Content starts

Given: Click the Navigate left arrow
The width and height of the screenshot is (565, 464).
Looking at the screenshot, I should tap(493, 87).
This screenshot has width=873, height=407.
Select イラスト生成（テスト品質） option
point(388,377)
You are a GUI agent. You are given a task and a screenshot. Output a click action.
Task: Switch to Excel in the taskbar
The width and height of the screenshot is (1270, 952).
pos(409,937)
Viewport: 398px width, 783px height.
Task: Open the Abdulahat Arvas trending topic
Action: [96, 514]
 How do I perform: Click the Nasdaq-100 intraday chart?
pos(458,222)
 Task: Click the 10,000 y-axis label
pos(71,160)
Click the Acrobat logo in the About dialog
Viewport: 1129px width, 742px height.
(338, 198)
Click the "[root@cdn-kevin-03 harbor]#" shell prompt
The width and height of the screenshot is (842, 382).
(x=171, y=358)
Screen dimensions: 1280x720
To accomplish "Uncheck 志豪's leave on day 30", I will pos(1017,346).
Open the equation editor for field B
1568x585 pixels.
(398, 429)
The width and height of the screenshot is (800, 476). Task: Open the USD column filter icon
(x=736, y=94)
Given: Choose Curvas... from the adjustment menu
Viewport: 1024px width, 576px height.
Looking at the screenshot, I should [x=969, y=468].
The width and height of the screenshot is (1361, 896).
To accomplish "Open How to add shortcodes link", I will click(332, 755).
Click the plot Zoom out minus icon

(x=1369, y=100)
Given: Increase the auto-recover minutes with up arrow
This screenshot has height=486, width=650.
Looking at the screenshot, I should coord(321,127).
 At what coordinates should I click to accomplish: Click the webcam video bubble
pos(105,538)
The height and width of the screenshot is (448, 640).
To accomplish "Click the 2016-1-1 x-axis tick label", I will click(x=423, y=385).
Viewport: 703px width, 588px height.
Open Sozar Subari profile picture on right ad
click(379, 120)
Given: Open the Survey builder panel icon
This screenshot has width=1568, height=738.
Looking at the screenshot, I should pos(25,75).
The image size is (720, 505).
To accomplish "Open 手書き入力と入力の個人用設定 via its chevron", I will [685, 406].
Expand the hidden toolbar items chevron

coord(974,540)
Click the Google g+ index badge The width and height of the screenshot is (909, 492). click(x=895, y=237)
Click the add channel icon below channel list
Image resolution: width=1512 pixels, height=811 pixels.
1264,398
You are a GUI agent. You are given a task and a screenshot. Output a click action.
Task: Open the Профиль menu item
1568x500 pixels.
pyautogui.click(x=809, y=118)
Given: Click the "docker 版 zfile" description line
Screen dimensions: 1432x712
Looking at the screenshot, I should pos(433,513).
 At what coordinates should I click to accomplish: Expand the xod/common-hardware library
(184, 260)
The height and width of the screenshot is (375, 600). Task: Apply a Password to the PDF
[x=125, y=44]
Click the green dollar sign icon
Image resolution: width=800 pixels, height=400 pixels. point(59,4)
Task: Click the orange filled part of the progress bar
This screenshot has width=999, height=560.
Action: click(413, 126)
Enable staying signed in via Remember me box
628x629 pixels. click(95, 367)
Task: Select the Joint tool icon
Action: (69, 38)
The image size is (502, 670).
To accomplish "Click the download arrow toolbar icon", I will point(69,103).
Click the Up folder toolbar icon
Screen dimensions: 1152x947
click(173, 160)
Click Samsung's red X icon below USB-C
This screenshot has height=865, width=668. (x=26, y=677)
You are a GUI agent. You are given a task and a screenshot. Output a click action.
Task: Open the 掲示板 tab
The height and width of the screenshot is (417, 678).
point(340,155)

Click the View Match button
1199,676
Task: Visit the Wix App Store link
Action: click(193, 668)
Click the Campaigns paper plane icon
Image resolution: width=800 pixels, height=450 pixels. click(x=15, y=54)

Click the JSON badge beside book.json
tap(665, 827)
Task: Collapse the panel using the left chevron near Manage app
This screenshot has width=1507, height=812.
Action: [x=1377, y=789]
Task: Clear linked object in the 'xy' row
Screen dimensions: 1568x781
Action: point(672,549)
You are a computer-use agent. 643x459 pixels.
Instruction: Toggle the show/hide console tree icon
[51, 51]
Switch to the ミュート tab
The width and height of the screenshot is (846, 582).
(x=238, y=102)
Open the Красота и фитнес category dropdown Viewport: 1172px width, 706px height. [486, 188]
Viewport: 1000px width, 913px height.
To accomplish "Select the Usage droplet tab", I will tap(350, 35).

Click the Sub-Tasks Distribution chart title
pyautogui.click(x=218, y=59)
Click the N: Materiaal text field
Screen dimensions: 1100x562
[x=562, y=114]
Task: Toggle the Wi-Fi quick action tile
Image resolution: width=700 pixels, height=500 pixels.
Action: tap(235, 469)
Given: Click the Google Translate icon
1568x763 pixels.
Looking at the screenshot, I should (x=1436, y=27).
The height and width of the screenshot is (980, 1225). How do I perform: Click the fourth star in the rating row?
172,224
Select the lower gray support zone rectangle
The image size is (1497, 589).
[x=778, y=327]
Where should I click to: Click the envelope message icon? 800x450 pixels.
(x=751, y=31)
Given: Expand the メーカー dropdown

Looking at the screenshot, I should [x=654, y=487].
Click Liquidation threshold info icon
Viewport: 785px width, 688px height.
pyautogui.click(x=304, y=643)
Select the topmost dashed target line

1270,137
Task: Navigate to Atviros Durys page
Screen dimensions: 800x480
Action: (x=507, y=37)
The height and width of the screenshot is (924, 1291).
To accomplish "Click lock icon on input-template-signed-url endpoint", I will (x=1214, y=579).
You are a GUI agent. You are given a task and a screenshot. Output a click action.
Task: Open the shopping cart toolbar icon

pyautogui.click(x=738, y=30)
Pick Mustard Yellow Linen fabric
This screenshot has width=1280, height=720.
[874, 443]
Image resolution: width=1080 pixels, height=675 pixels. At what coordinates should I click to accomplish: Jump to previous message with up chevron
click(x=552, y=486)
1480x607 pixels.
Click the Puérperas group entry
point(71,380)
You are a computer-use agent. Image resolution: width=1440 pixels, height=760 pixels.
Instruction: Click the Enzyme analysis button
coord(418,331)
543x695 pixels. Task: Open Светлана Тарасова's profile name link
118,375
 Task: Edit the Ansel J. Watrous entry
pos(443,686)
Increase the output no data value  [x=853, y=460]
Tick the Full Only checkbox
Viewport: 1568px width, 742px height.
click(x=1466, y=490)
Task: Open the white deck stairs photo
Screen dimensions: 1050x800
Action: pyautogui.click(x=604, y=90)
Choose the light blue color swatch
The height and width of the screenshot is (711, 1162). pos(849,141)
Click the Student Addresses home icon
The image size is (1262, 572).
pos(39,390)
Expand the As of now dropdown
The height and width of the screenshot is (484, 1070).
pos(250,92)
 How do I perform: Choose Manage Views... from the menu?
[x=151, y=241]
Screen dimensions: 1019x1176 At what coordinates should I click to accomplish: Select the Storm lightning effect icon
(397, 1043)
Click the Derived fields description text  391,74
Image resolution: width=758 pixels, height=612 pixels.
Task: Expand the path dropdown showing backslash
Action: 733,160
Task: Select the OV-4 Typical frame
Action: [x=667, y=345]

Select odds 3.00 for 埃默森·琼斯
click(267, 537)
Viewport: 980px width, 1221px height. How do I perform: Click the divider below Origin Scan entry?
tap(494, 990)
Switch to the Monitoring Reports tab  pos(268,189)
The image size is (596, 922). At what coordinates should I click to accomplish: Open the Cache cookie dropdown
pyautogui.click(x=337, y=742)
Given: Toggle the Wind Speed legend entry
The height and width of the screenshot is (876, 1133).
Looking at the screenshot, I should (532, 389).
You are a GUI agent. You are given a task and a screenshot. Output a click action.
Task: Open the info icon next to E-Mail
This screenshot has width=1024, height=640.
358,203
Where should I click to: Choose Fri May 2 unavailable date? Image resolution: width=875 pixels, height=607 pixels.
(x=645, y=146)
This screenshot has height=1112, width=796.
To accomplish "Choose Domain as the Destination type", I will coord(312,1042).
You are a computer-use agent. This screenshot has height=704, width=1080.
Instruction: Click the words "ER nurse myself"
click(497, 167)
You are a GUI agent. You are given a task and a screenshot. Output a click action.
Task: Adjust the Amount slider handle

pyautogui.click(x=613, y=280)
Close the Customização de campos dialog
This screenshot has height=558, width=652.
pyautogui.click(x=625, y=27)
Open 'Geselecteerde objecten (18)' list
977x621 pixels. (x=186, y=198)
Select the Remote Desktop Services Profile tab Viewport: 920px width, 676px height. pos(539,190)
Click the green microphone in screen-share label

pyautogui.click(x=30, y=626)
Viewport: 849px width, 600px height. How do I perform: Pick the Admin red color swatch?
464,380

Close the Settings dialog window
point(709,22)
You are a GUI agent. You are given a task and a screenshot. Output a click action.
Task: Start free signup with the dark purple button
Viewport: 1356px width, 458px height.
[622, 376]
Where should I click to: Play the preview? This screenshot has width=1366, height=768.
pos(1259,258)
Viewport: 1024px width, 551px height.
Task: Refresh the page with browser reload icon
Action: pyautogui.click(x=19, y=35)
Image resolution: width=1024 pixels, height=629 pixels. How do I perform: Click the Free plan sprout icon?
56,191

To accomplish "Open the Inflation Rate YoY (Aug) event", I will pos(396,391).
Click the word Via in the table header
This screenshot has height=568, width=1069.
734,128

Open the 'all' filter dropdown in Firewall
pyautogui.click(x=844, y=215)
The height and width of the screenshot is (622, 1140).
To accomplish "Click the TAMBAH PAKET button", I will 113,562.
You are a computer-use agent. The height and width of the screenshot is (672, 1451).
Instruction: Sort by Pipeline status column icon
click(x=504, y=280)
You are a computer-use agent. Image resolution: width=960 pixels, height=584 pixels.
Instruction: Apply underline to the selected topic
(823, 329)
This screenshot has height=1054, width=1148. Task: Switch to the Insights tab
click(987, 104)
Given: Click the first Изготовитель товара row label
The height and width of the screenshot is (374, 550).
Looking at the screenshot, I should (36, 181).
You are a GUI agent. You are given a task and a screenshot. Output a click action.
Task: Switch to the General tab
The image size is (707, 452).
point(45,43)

Content ends

Required action = Your answer must be the lines above, unchanged, from the first one through the line that holds "Given: Choose Curvas...", inclusive, and no others.

Answer for the task =
Given: Click the Navigate left arrow
The width and height of the screenshot is (565, 464).
Looking at the screenshot, I should tap(493, 87).
This screenshot has width=873, height=407.
Select イラスト生成（テスト品質） option
point(388,377)
You are a GUI agent. You are given a task and a screenshot. Output a click action.
Task: Switch to Excel in the taskbar
The width and height of the screenshot is (1270, 952).
pos(409,937)
Viewport: 398px width, 783px height.
Task: Open the Abdulahat Arvas trending topic
Action: [96, 514]
 How do I perform: Click the Nasdaq-100 intraday chart?
pos(458,222)
 Task: Click the 10,000 y-axis label
pos(71,160)
Click the Acrobat logo in the About dialog
Viewport: 1129px width, 742px height.
(338, 198)
Click the "[root@cdn-kevin-03 harbor]#" shell prompt
The width and height of the screenshot is (842, 382).
(x=171, y=358)
Screen dimensions: 1280x720
To accomplish "Uncheck 志豪's leave on day 30", I will pos(1017,346).
Open the equation editor for field B
1568x585 pixels.
(398, 429)
The width and height of the screenshot is (800, 476). Task: Open the USD column filter icon
(x=736, y=94)
Given: Choose Curvas... from the adjustment menu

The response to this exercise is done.